A pesar de la negación del racismo como práctica cotidiana, como ideología y como racismo de Estado, en los últimos años éste ha vuelto a adquirir vigencia en la arena pública y política y no pareciera que existan otros términos que lo sustituyan para explicar realidades tan diversas como la europea o la americana. Ello se debe, como veremos, a su propio carácter, su unidad intrínseca y su atemporalidad.
En las últimas décadas se han transformado tanto la estructura semántica del concepto, sus prácticas y manifestaciones, sus lógicas y estrategias, como la expansión geográfica y social de su espacio. Ello nos lleva a pensar en una metamorfosis formal y sustancial y una universalización del concepto —en términos actuales, en una globalización de las ideologías y de las actitudes y prácticas racistas en todo el planeta— y en su exacerbación tanto en Europa como en América. El resurgimiento de este fenómeno social y político, el renacimiento del «racialismo» como forma de dominación o racismo de Estado y la reaparición del etnocidio en diversas áreas del mundo ha obligado a los científicos sociales a renovar el debate sobre este viejo problema (Taguieff, 1995).
En este contexto, cabría preguntarse por qué las ciencias sociales y los académicos se han mostrado tan renuentes a abordar el racismo en las sociedades pluriétnicas y multiculturales en las que el fenómeno ha sido una constante y ha estado presente en el imaginario social de todos los grupos sociales y étnicos. Y también por qué aquellos investigadores que han abordado esta problemática han mantenido un silencio cómplice, una invisibilidad teórica o una estigmatización.

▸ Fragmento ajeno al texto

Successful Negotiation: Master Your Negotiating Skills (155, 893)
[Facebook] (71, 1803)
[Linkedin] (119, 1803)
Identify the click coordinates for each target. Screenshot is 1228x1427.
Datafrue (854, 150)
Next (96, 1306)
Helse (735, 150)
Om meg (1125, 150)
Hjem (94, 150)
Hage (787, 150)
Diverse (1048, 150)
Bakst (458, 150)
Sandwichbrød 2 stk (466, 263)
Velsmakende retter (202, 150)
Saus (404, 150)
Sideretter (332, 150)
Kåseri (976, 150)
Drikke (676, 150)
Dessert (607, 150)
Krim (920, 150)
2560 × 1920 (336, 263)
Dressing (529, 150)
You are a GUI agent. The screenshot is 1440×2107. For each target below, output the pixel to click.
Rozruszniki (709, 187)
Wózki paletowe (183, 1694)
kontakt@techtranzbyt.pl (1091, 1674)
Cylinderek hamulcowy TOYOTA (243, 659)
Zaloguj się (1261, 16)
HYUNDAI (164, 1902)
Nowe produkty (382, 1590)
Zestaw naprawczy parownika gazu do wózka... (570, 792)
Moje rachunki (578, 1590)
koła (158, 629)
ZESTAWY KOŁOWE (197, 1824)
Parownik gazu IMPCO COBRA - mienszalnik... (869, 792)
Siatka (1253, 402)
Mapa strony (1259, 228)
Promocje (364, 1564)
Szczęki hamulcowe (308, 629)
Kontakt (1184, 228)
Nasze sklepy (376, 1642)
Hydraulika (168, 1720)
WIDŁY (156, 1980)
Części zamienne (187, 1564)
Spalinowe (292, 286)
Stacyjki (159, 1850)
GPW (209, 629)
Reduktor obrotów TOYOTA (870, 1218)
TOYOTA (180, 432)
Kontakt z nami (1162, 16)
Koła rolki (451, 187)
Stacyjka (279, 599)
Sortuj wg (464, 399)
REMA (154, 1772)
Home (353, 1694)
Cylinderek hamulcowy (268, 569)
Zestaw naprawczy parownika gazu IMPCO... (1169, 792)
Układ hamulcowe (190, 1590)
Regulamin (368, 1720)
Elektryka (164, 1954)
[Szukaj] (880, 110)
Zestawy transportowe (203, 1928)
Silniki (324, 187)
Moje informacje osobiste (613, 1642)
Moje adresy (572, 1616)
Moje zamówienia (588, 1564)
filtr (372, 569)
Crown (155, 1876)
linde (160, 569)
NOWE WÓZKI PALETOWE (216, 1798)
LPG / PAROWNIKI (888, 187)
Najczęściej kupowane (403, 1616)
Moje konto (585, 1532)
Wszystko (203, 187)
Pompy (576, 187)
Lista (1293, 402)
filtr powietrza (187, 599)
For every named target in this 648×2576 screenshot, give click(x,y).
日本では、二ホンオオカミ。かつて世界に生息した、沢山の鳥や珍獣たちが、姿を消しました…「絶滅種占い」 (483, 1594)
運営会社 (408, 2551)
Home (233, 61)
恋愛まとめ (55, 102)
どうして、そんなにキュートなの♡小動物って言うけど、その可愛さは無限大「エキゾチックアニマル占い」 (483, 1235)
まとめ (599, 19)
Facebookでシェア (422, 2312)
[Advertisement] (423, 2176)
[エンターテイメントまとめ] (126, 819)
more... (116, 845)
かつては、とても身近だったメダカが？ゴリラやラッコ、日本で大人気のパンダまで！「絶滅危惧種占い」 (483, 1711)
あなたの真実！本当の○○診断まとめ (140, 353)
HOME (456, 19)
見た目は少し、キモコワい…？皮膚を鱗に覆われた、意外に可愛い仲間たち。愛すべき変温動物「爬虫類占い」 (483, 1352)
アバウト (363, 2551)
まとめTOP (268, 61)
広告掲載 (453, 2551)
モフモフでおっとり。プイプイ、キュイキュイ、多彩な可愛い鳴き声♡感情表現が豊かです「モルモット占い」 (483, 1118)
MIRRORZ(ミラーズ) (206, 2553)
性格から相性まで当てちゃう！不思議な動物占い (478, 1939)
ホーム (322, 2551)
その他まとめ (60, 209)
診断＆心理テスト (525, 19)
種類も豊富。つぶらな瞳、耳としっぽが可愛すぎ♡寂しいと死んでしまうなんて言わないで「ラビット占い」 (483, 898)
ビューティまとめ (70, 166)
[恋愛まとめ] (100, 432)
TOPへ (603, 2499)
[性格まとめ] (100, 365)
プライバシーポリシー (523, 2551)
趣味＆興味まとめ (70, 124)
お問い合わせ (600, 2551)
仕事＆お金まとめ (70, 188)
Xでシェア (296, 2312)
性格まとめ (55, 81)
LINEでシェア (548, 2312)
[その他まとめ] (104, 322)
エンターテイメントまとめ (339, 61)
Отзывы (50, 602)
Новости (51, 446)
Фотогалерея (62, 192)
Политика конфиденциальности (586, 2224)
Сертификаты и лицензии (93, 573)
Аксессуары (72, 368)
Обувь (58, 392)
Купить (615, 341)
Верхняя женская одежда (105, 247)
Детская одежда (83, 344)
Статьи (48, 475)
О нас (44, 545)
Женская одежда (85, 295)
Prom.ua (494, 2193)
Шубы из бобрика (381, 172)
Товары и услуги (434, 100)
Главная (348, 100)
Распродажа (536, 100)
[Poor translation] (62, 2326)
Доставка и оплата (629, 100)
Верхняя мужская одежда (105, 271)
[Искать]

Por la multiplicidad de interpretaciones y sentidos del uso del racismo como término, ideología, prejuicio, actitudes y comportamientos, así como acto de habla o racismo discursivo, nos proponemos delimitar nuestro marco conceptual y los ejes teóricos de nuestra de nición con el fin de despojar y descontaminar históricamente el concepto y devolverle su valor analítico (Casaús Arzú, 1998, 2010 a).